The integration of CAM modalities into general practice has not been helped by the perception of a ‘lunatic fringe’ making claims that have not or cannot be substantiated and may do harm or delay effective treatments, or of unqualified and unregulated practitioners adversely affecting the reputations of highly trained and skilled practitioners.

NOW

The practice of healthcare is in a state of rapid transition. Technological and pharmaceutical advances have been accompanied by an increasing desire for natural and holistic healing. In this information age, patients are more empowered by knowledge and this has resulted in a change in the balance of power in the therapeutic relationship. Along with the explosion in information and the increased availability of complex technological solutions has come an increase in the expectations of patients and less tolerance of uncertainty. The emergence of evidence-based medicine has created an increased demand for evidence of efficacy for all modalities of treatment.

Ideally, integrative medicine combines the best of allopathic medicine and the best of CAM practices into comprehensive treatment plans, working with the body’s natural healing potential and based on the individual patient’s needs and preferences. Integrative healthcare is not just about procedures or substances. It is about a philosophy of living, helping to create optimum environments for good health.

This may sound like common sense but historically, and still today, there are impediments to achieving this balance in the health field in a way that focuses solely on the wellbeing of the patient.

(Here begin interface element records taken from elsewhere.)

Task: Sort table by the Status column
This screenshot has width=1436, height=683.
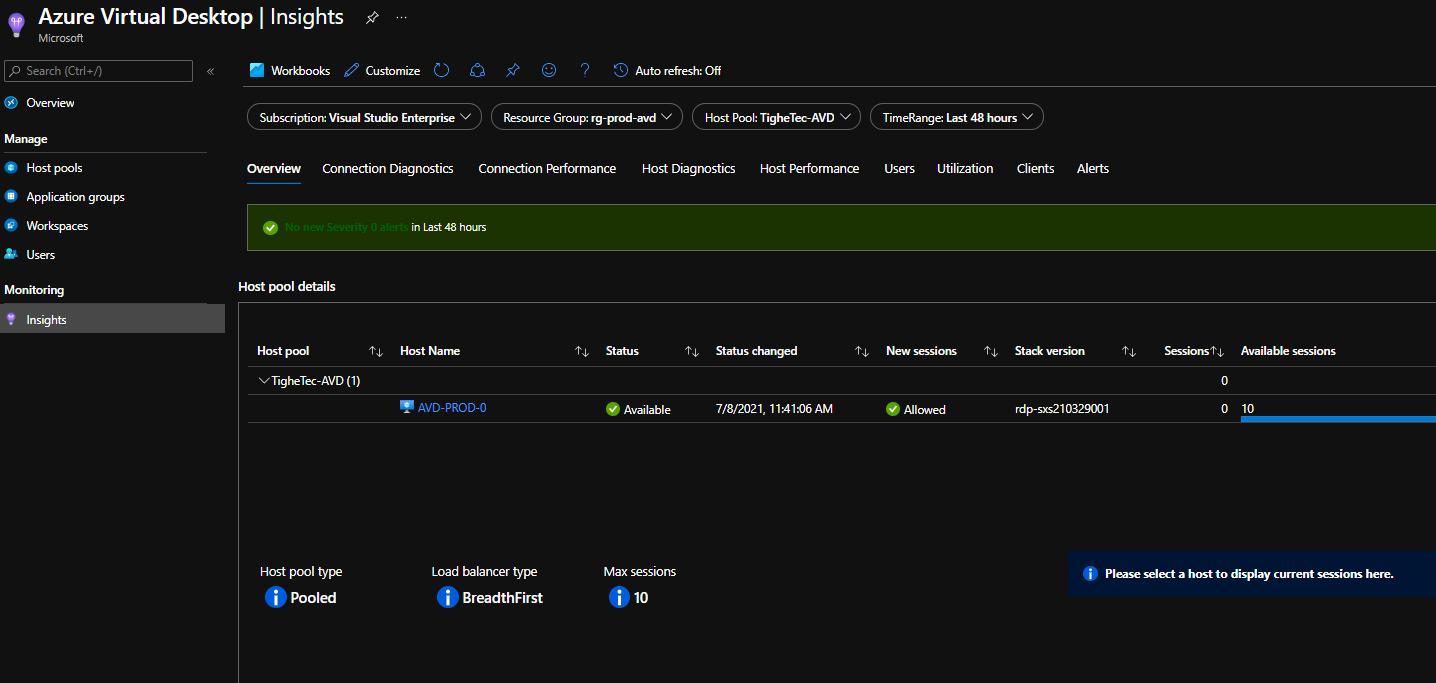Action: [691, 351]
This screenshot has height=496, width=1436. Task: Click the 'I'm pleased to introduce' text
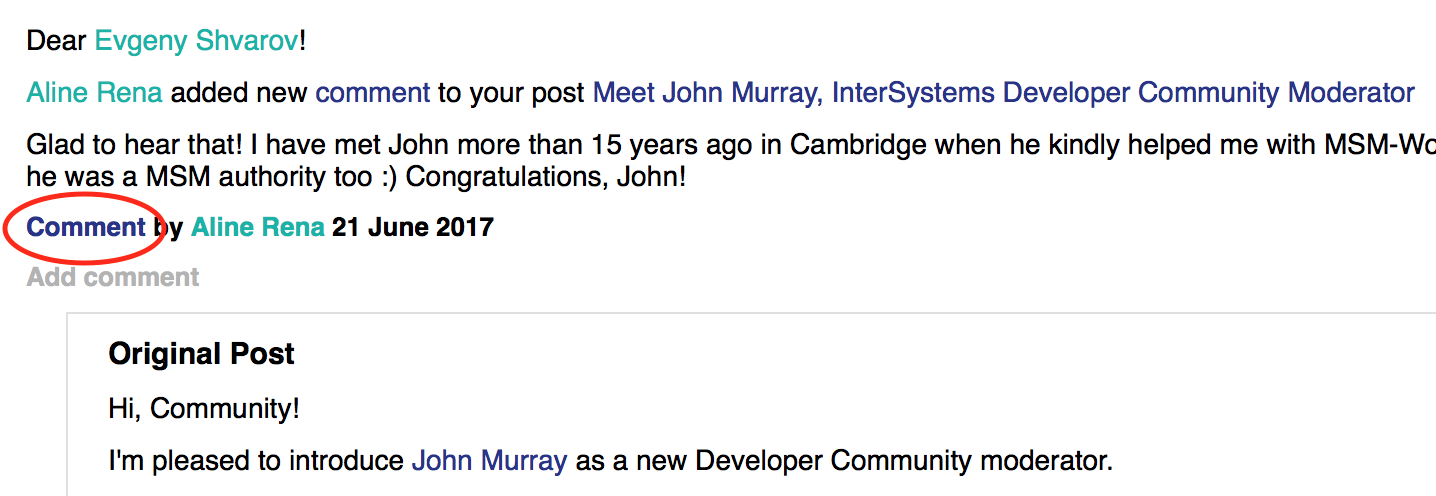(256, 461)
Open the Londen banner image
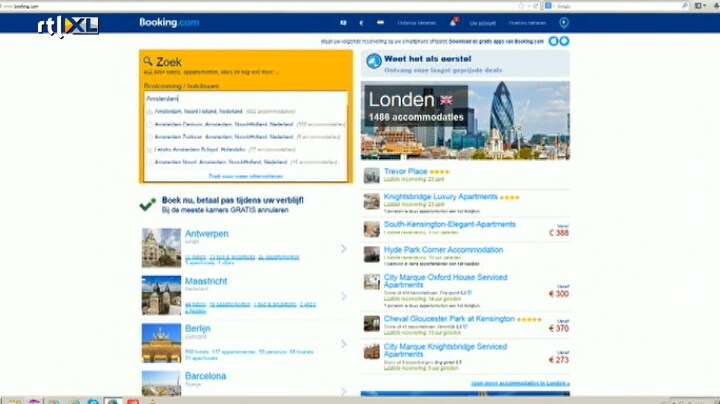The width and height of the screenshot is (720, 404). [465, 120]
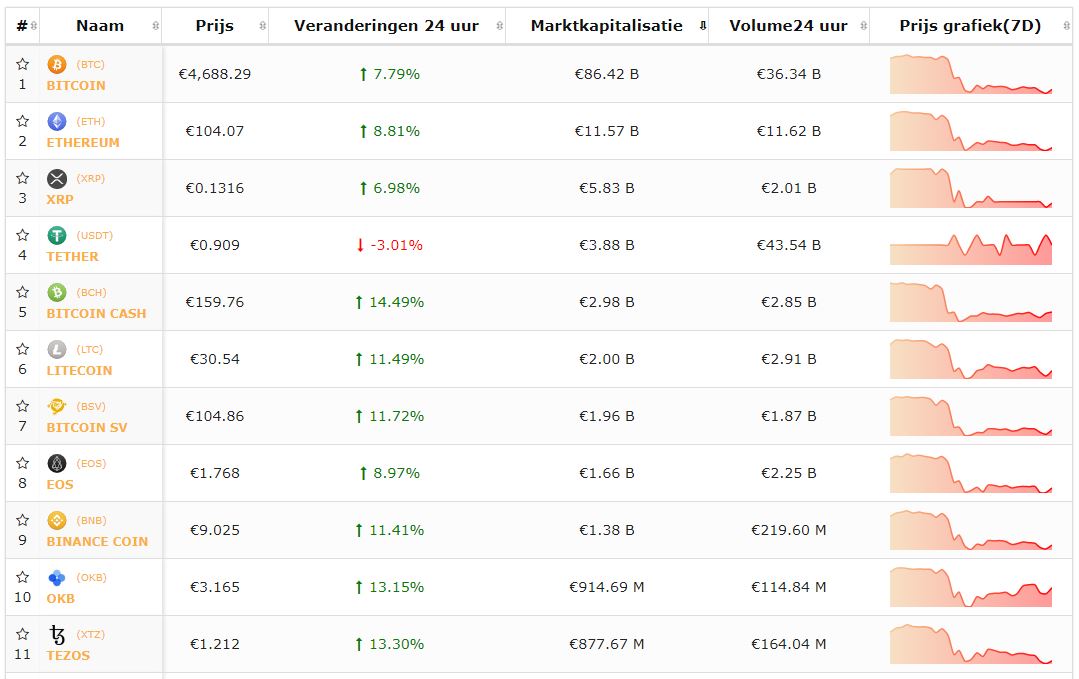
Task: Click the Ethereum diamond logo icon
Action: (57, 122)
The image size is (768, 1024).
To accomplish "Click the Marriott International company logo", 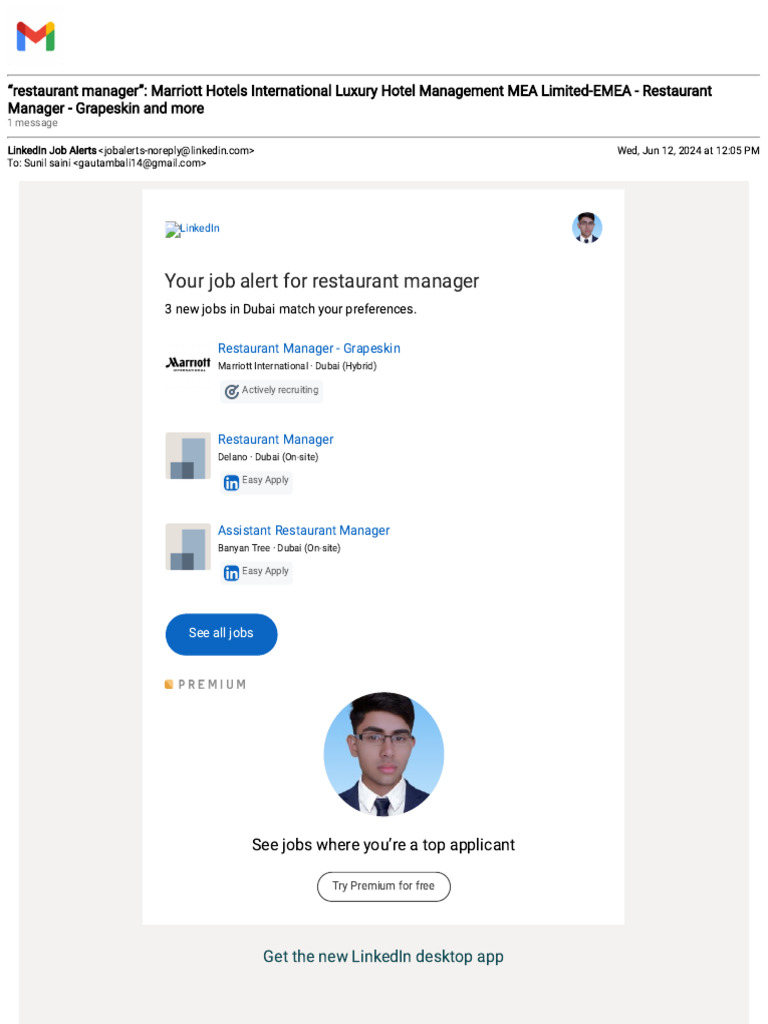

Stories from our student days were valuable learning experiences for us. From Kerryn’s experience comes the following story:

I had just completed my surgery exams. During the exam, I was given a problem that involved a group of symptoms that made no sense to me. It was clear that this had not been in the syllabus for that term. Shortly after I left the exam, I encountered my surgery professor on the ward. He asked me how the exam had gone, and I told him how annoyed I had been that there was a question I could not answer because the condition described had not been taught to us. He nodded and smiled, then he gave me some advice I have carried with me throughout my clinical career. He said, ‘Any condition of the human body, any problem that could ever present itself to you in practice requiring diagnosis and management … that is the syllabus for medical training.’

Craig remembers being in a cardiology lecture at the beginning of his first clinical placement in fourth year:

The head of cardiology stood up at the beginning of the first lecture and commenced to tell us about all the foolish and naive things doctors used to believe 100 years ago about the causes and treatments for heart disease. We laughed. Then he said, ‘What do you think they will say about what I am about to teach you 100 years from now?’ I stopped laughing and reflected on how impermanent so-called ‘scientific knowledge’ is. Much of what we as students and doctors take to be fact is really just opinion, fiction or fashion. Times change and we learn from improved evidence and our mistakes, but always through the prism of our culture and upbringing.

And so it is with the story of everyday clinical practice. For most of us, medical training cannot prepare us for every possible clinical problem or for the expectations of today’s consumers or the consumers of the future. We are regularly presented with problems, some of which cannot be solved with the tools of our particular trade as we originally learnt it. This is no reflection on us as individual practitioners, or on our profession. Just as we do not have the training or the skills to remove a cerebral aneurysm or perform an anterior resection, we may not practise acupuncture or hypnotherapy, but we do see patients who will benefit from those treatments and happily refer them to skilled practitioners when it is appropriate.

Through expanding our own awareness and skill, we can expand the options available to our patients, by looking at the evidence for an integrative approach and by working in cooperation with other practitioners.